FCPI Index

Purpose

This page applies the Finality Choke Point Index (FCPI) to scam-centre ecosystems.

The aim is not to measure “how much fraud” occurs.

The aim is to identify:

where control over irreversible outcomes actually sits

In scam ecosystems, the key question is:

which actors, systems, or jurisdictions can enable, stop, reroute, or protect the coercive outcome?


Why FCPI applies

Scam centres become strategically important once they stop behaving like isolated criminal operations and begin functioning as distributed coercive infrastructure.

This mirrors the broader platform-to-infrastructure transition: once a system becomes indispensable to coercive outcomes, neutrality and ordinary governance assumptions collapse.

Scam ecosystems cross that threshold when they become:

  • scalable
  • resilient
  • politically protected
  • financially convertible
  • difficult to exit for workers
  • difficult to disrupt for authorities

FCPI dimensions

The scam-ecosystem FCPI uses seven scoring dimensions.
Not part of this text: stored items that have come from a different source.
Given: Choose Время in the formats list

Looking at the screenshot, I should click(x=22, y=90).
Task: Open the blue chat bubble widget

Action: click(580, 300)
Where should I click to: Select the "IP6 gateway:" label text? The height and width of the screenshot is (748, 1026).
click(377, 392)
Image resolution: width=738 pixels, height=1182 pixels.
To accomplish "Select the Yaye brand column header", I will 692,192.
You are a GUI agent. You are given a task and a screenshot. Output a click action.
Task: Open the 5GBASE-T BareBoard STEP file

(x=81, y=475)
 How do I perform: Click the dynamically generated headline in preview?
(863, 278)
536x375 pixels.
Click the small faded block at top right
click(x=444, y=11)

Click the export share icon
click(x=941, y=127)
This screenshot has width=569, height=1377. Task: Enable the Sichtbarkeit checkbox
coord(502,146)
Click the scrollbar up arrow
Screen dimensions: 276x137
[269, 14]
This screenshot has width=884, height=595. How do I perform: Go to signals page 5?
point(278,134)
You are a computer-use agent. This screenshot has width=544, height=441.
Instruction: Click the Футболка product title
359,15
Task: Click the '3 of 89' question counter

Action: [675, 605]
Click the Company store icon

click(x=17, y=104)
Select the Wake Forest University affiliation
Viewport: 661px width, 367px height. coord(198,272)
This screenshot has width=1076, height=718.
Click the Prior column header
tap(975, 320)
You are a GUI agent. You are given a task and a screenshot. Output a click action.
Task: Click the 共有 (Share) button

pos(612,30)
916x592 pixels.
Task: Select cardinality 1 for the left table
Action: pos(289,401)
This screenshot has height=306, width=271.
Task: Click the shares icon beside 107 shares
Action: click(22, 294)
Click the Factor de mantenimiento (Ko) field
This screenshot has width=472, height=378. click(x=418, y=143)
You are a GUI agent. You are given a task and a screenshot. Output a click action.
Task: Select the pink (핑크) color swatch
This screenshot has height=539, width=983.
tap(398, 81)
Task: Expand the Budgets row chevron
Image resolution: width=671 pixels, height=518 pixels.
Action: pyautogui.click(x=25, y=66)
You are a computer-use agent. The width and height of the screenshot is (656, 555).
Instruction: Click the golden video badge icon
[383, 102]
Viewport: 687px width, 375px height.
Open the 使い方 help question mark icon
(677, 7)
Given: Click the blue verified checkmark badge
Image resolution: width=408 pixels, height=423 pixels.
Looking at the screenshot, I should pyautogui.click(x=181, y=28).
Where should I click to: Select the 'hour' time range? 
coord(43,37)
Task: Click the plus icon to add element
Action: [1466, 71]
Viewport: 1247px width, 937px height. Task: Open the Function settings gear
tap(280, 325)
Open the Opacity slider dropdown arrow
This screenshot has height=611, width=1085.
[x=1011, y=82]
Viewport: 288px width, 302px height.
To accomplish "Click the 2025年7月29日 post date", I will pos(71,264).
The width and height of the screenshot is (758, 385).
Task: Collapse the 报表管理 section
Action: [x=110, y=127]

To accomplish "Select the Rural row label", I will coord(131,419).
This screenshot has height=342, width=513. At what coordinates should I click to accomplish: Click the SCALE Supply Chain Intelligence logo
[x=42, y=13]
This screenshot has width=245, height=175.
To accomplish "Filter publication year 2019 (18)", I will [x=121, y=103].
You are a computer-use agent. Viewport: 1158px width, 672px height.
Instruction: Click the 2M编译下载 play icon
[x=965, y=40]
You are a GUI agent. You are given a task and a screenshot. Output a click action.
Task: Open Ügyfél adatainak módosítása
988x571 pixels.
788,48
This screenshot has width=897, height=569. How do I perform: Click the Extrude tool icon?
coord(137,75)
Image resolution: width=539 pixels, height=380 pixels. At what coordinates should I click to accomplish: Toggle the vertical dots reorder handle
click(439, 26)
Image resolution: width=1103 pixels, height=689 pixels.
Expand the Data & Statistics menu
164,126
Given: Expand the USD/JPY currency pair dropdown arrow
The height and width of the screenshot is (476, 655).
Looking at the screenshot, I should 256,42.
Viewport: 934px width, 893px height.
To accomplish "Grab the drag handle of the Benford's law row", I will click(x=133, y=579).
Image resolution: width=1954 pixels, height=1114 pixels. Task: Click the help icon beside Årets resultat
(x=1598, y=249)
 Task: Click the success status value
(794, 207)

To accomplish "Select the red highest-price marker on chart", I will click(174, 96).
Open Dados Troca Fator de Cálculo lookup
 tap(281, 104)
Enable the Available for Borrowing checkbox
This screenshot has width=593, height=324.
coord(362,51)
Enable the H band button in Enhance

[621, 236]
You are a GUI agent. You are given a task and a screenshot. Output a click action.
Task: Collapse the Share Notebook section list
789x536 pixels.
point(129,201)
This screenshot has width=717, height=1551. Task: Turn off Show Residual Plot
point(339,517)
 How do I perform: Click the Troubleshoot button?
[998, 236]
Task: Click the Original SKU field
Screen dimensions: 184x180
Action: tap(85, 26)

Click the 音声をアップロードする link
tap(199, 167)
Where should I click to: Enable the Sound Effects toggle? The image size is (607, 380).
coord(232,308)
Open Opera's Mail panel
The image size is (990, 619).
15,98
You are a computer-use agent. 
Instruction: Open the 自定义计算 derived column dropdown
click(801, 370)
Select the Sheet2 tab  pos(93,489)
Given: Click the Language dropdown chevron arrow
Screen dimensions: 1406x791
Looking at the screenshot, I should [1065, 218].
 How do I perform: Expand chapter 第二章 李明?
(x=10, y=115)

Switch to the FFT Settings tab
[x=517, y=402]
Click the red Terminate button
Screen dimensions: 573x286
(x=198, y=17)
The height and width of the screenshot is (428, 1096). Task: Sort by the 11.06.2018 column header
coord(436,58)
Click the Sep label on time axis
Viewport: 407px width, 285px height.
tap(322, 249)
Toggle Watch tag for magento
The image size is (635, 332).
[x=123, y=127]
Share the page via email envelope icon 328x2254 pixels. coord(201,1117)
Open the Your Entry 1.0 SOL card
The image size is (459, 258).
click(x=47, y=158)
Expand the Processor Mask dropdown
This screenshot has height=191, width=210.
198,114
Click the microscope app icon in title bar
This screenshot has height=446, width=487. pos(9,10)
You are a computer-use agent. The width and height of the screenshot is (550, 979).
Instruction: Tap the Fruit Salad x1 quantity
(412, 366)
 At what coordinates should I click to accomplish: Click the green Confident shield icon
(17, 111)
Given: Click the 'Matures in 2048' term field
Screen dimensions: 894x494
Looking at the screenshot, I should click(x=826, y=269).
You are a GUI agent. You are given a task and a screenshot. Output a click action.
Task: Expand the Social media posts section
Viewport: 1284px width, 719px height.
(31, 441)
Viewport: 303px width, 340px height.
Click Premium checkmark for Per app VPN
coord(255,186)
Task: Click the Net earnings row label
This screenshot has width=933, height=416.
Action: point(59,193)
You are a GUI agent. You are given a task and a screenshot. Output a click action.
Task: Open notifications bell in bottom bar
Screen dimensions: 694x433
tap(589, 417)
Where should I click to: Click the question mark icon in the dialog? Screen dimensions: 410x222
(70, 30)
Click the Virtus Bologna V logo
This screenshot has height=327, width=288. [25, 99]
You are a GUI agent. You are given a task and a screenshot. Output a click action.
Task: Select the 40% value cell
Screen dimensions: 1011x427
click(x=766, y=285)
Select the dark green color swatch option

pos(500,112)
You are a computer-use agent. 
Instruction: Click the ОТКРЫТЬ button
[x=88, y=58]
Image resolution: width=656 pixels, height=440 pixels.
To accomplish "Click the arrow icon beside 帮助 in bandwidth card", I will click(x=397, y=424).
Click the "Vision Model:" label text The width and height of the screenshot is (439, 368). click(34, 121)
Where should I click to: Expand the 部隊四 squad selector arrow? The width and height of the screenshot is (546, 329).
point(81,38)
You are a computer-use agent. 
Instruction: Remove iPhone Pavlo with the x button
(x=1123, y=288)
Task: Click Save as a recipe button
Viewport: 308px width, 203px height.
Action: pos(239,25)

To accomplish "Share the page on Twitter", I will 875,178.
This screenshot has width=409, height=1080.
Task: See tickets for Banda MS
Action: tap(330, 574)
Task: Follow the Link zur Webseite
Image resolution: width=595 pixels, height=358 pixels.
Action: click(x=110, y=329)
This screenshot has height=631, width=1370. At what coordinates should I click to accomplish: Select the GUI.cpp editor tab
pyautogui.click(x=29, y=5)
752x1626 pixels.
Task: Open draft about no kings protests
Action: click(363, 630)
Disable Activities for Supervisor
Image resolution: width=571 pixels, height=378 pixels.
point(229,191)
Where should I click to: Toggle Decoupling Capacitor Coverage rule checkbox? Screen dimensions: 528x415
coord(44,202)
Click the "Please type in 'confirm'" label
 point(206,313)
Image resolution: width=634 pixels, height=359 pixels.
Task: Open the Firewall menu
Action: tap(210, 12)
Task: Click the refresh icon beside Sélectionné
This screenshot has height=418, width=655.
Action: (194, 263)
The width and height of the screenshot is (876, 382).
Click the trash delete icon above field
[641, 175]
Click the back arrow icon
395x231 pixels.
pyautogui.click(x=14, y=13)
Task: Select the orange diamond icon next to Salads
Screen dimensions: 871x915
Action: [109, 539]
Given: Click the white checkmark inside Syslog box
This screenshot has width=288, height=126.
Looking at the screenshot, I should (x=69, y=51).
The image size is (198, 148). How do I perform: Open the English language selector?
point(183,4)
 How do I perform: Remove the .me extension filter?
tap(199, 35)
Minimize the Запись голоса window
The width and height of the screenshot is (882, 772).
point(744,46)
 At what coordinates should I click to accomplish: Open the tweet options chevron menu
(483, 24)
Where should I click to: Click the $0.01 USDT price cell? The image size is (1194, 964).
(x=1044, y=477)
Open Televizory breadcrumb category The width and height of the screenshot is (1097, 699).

Each dimension is scored from 0 to 5.

ScoreMeaning
0No meaningful choke point
1Weak or incidental choke point
2Present but replaceable
3Significant control point
4High-control choke point
5Finality choke point

Dimension 1: Labour Control

Measures control over the people who operate the system.

ScoreIndicator
0Fully voluntary, ordinary labour market
1Deceptive recruitment but easy exit
2Pressure, penalties, reputational threats
3Debt, withheld pay, threats, legal exposure
4Restricted exit, violence, organised intimidation
5Trafficking, captivity, torture, forced labour

Why it matters: If labour cannot exit freely, the scam operation becomes coercive not only toward victims but toward its own workforce.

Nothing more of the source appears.